What the task asks ::
Gather, from the data below, each line in which the word "folder" occurs.

(Stored data)
-- -- --

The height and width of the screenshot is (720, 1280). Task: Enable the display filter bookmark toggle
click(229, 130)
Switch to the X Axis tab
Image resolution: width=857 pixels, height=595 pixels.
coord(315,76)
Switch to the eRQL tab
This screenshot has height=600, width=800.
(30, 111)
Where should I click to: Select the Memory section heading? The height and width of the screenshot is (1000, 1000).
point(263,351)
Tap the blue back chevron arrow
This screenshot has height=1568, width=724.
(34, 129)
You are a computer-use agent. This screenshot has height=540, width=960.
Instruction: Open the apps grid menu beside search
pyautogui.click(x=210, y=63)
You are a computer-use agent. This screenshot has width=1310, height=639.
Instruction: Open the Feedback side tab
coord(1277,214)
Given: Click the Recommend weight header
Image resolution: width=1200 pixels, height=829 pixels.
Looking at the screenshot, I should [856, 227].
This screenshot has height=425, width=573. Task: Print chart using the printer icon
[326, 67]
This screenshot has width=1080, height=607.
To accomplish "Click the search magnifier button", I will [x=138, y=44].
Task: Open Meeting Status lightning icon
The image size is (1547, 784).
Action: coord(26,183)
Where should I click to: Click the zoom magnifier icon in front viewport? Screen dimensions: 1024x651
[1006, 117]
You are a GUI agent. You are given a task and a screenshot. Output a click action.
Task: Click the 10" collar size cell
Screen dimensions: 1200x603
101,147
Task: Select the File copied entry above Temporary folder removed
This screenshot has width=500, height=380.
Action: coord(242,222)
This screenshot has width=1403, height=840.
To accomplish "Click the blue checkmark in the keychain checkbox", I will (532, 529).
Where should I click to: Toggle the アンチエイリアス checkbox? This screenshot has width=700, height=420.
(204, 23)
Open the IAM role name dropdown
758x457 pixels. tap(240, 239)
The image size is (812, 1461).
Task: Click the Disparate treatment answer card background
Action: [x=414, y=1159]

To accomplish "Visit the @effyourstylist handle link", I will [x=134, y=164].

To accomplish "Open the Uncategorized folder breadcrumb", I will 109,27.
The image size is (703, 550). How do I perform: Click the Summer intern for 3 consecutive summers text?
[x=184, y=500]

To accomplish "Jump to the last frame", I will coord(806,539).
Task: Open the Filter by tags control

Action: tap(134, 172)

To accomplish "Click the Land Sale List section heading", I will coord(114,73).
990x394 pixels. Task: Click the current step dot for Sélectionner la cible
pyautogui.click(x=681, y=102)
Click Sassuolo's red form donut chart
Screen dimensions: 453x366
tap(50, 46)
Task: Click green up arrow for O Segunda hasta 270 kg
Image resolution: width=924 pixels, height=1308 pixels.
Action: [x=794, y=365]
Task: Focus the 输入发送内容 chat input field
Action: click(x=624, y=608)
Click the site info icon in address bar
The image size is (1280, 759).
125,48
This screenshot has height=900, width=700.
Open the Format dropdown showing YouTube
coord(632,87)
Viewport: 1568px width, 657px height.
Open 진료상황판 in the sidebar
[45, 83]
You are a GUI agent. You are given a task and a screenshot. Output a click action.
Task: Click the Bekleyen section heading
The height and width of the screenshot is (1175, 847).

-- -- --

Completed task ::
Task: Select the File copied entry above Temporary folder removed
To accomplish "Open the Uncategorized folder breadcrumb", I will 109,27.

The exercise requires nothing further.